The Executive Board of the International Monetary Fund (IMF) concluded the second review under the 40-month Extended Credit Facility (ECF) and Extended Fund Facility (EFF) Arrangements for the Republic of Moldova. This allows for the immediate disbursement of SDR 20.65 million (about US$27 million), usable for budget support, bringing Moldova’s total disbursements under the blended ECF/EFF arrangements to SDR 206.6 million (about US$275 million).
The program has helped the authorities respond to multiple shocks in in an agile and comprehensive way. Continued progress on governance reforms helps foster resilience, while creating a solid foundation for strong and inclusive growth.
Moldova’s outlook remains fraught with challenges. Moldova’s program implementation remains strong despite the difficult environment, with completion of important program commitments in the areas of fiscal and financial governance, and reforms of the state-owned enterprises (SOEs) sector.
Following the Executive Board discussion, Mr. Kenji Okamura, Deputy Managing Director and Acting Chair, made the following statement:
“Despite these challenges, the authorities remain firmly committed to the Fund-supported program, which aims to support the vulnerable while advancing governance reforms and addressing developmental needs to create conditions for sustainable and inclusive growth. The authorities have successfully completed structural commitments on public investment management, the SOE sector reforms, and financial sector governance.

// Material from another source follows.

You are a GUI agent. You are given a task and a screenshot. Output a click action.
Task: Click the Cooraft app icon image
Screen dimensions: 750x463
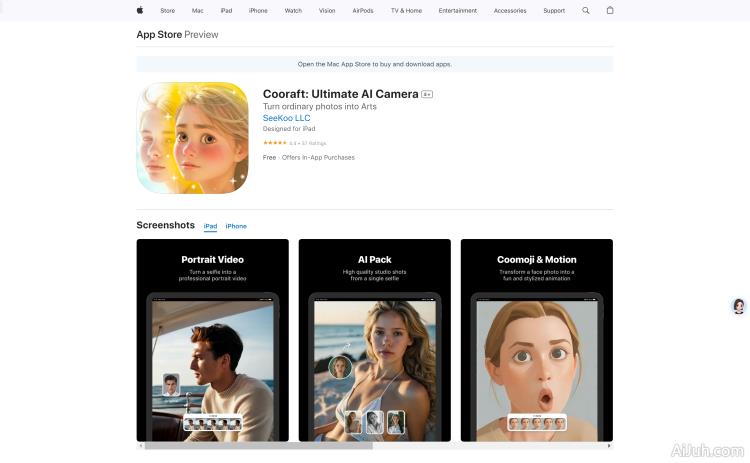(x=192, y=138)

The authorities’ near-term policy priorities are appropriately focused on safeguarding energy security, protecting the most vulnerable from the cost-of-living crisis, and preserving macro-financial stability. Going forward, maintaining an appropriate policy mix will be critical to withstand downside risks, should they materialize, while pursuing longer-term developmental objectives. Continued efforts are needed to improve spending efficiency, foster budget credibility, and mobilize domestic revenue.”